*** Opening Source document ***

Now we just wait to see what Matt has to say next time he drops in, then we'll find out what he's thinkin' about.


----------



## bradofshaw (Mar 9, 2006)

It's like, ya know, the matrix and stuff...

:bigsmile:


----------



## WrittenFromUtopia (Mar 9, 2006)

To say God is simply omnipresent is problematic unless clarified carefully. God is not material, He is transcendentally present (or non present corporeally) within our reality. I don't believe it is accurate to say that God is everywhere, broadly speaking. That is more akin to Hegel and other pantheism.


----------



## C. Matthew McMahon (Mar 9, 2006)

> _Originally posted by Contra_Mundum_
> "In him we live and move and have our being."
> 
> We are not God; God is not us; panthesism is false.
> ...



Bruce - that's great. I'm there with you. 

Still, if He is our enviornment, is it like a fish in water? How do we exist for him?

To say that a thought of God is degrading would be to degenerate the thoughts of God. No thought of God is degrating. It would actually be the opposite - because we ARE a thought of God, WOW! that God would actually create "out of nothing" by word (thought?) us.

Funny Ivan, on the drop in and out thing. 


I really don't mean to do that. I pop in as I have a break at work, or lunch.

I've been thinking about this for about 4 months. I don't like where Edwards and Gestner go with this - its almost pantheistic.

BUT - this is a tough subject.

On the "nothing", I think we should classify that as "non-created." Created matter of any kind did not exist before it was created. But if that matter holds a position "in God" as our enviornment, does that creation take up a place where God is not. I say NO. 

God is everwhere present, even penetrating, or maybe upholding all things by His power. Hebrews 1:3 "and upholding all things by the word of His power." Acts 17:28 "for in Him we live and move and have our being." Ephesians 1:23 "the fullness of Him who fills all in all."

*** Closing Source document ***

Exercise objective ▸ Using the forum thread about God's presence, say whether each statement agrees with it: (a) WrittenFromUtopia says God is material; (b) C. Matthew McMahon says he drops in during a break at work or at lunch; (c) C. Matthew McMahon says he has been thinking about this subject for about a year. Answer yes or no for each, and quote the words from the thread that decide it. The lines that come next have nothing to do with the forum thread.

*** Opening Given material ***

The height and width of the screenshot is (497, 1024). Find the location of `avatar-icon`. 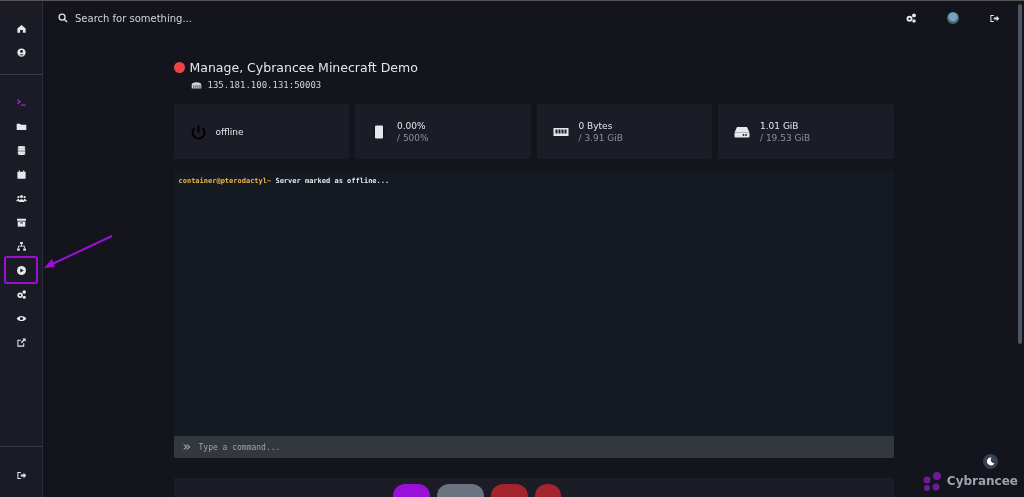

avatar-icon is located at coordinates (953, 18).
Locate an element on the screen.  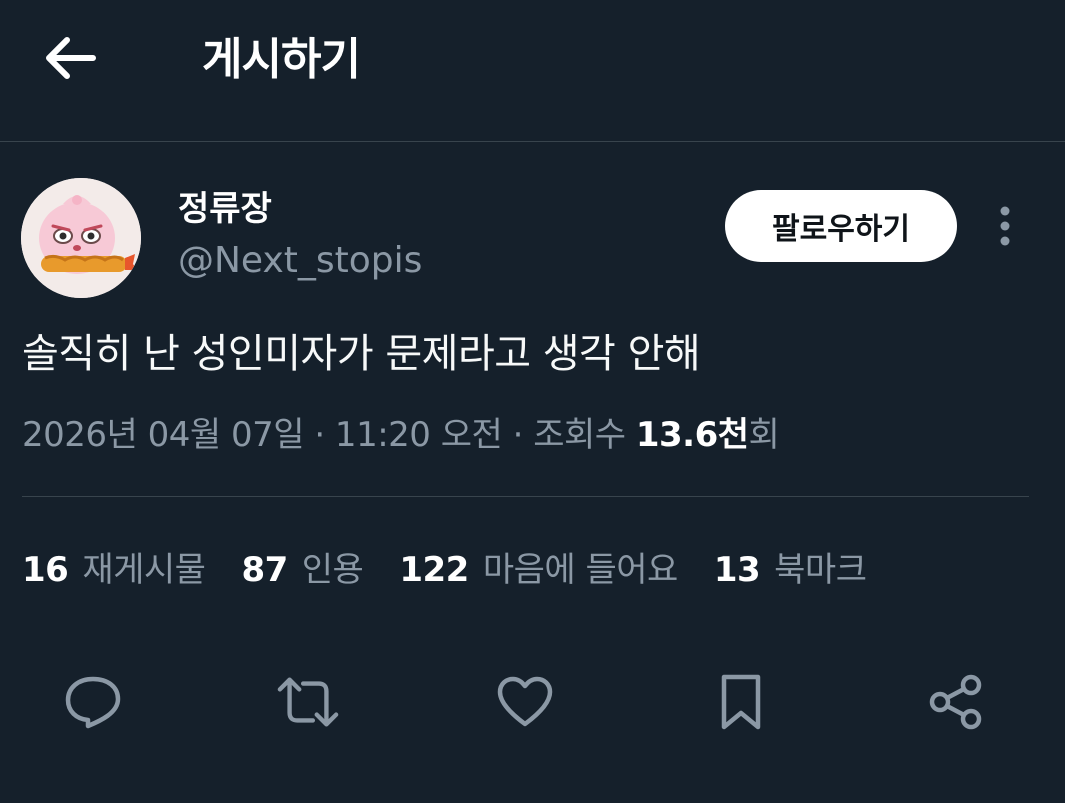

*** Closing Given material ***

Result for this exercise ▸
(a) No: "God is not material"
(b) Yes: "I pop in as I have a break at work, or lunch."
(c) No: "I've been thinking about this for about 4 months."